I treat them like my own children
until they are buried in the grave.
Others think me cruel for not granting manumission
to my boy, York, but what rational business man
would cut a hole in his own purse?
William Clark
I fear you will think I have become a severe master.
âWilliam Clark
I don't know why he thought
he had earned his freedom.
I don't know why he thought
he was more than just a slave.
I don't know why he won't just quit
that woman of his.
I don't know why God made them as easy
to train as mules but twice as ungrateful.
I don't know why he insists
on making me prove who's boss.
If freedom mean never again
hearing one a Ol' York's stories,
never fussing with his Rose,
or getting to hold my wife an family
If it mean never laughing or hunting
with my brothers Juba an Scippio
or teasing Daphny an Nancy
than it not be something
I would barter for.
None a us be free
lessen alla us gets to come an go
as we please.
I never run 'cause alla my family
still belong to Capt.
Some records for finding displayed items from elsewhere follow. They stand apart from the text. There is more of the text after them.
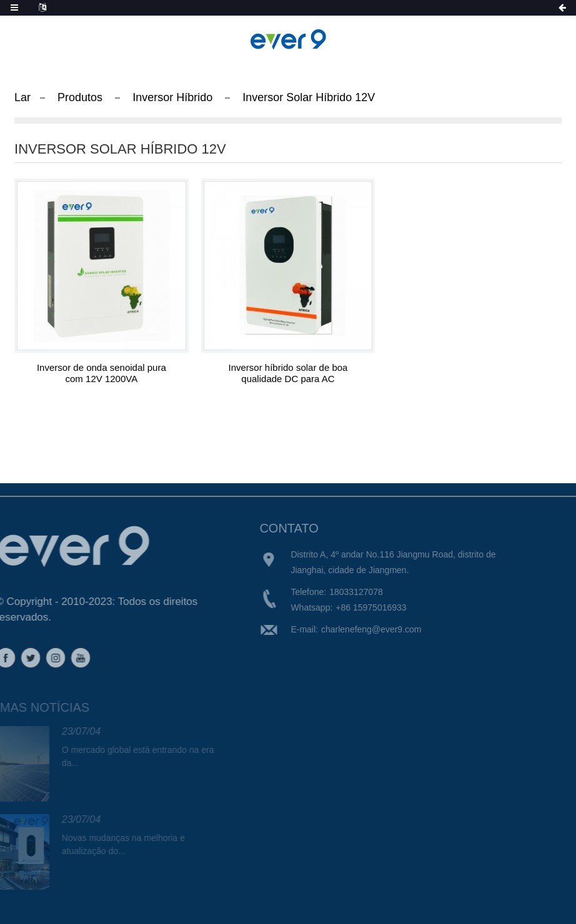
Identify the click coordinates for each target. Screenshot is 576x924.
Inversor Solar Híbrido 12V (309, 97)
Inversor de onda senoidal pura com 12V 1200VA (101, 373)
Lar (22, 97)
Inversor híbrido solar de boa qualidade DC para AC (288, 373)
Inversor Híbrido (172, 97)
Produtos (80, 97)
Clark.
Rose
I wish I could feel bad for dat boy, York,
but I can't. He had some hurt comin'.
I feel bad for his wife though,
no tellin' what she gone have t' do
t' survive down south.
Blisterin' sun an' cotton fields
ain't no place fo' a woman.
She was a lil' foolish fo' choosin' him,
but a good wife is what she was, too good
fo' his heavy hands an pigheaded ways.
After she gone, maybe he'll 'preciate
what he had. He did his share a knockin'
an' now he gettin' his on both ends.
Dat fool really only love the forest,
an up 'til he come back here still a slave,
was a pretty good wife to Massa Clark,
but don't tell Ol' York I said dat.
If dat boy fell off a cliff
his daddy say “look at my boy fly,”
an' get mad if you say diffrent.
Jonathan and Edmund Clark
I don't like him nor does any other person in this
country.
âEdmund Clark
The great expedition to the Pacific
secured our brother's career in politics
but made a monster of his boy York.
He and Lewis returned as national heroes
and York was so full of himself you'd have thought
he led the trek.
He strutted around here stirring up Negroes
and looking good, decent pillars of our society
right in the eye.
He threw everything away he'd been taught
and walked and talked as if seeing the ocean
had made him a white man.
Brother trounced him severely
and even had him thrown in the caleboos for his
impudence and drunkenness in St. Louis.
Somewhere out there he forgot his duties as a slave.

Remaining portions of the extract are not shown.